Brilliantly creepy stuff is this: wandering around in the dark with the odd bit of sudden sound at a distance is a great formula for tension, with the unseen being a lot scarier than what is out in the open. I’m reminded of some moments in The Blair Witch Project where unidentifiable sounds crackle in the distant forest, although this time it gets one creepier when it’s a voice reciting “Mary had a little lamb”.

Ghost in the Machine borrows a bit from other episodes where there has been an enemy that is contained in a recorded medium, including the televised episode The Idiot’s Lantern but more obviously Big Finish’s own Whispers of Terror which was made so many years ago maybe they themselves forgot about it. But the real terror is in the idea of the intangible enemy that can still harm you even if it has no physical presence itself. And it’s not like we’ve never gone there before with an enemy either – the Great Intelligence itself is at the top of the non-corporeal enemies list but there are no robots to do anyone’s bidding here, just voices on tape recorders.
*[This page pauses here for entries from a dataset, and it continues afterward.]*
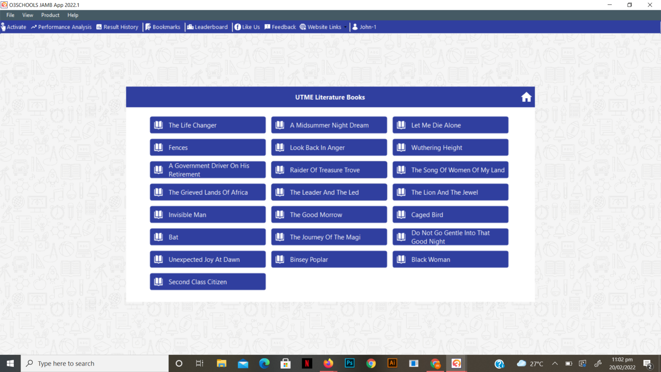Viewport: 661px width, 372px height.
Task: Click the Activate icon in the toolbar
Action: click(4, 27)
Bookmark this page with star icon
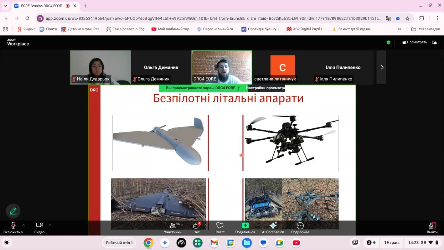The width and height of the screenshot is (444, 250). (407, 18)
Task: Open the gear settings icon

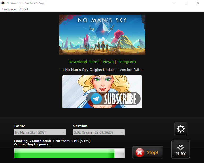Action: 181,129
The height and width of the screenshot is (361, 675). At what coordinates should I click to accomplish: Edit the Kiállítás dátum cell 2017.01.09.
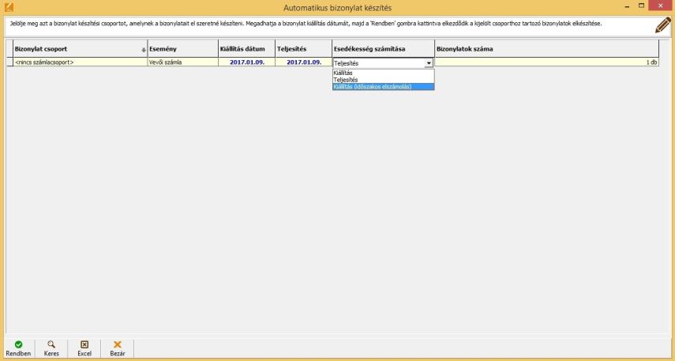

Ghost is another one where the story is told in “real time” and not in some kind of past perspective, so this is definitely Jo while she was with the Doctor and not afterwards, putting the continuity back to somewhere before The Green Death. There’s a danger in doing audio where the protagonist serves as the narrator as well; I don’t know anyone who constantly chatters away about what they are doing and what they are seeing even if they’re not recording themselves of tape as they go, so it can feel staged and forced and naff unless handled properly. There’s an advantage to taking this approach here, though, because that’s not too far off how Jo really would operate, especially when nervous and frightened. And we have seen her do it before in Planet of the Daleks.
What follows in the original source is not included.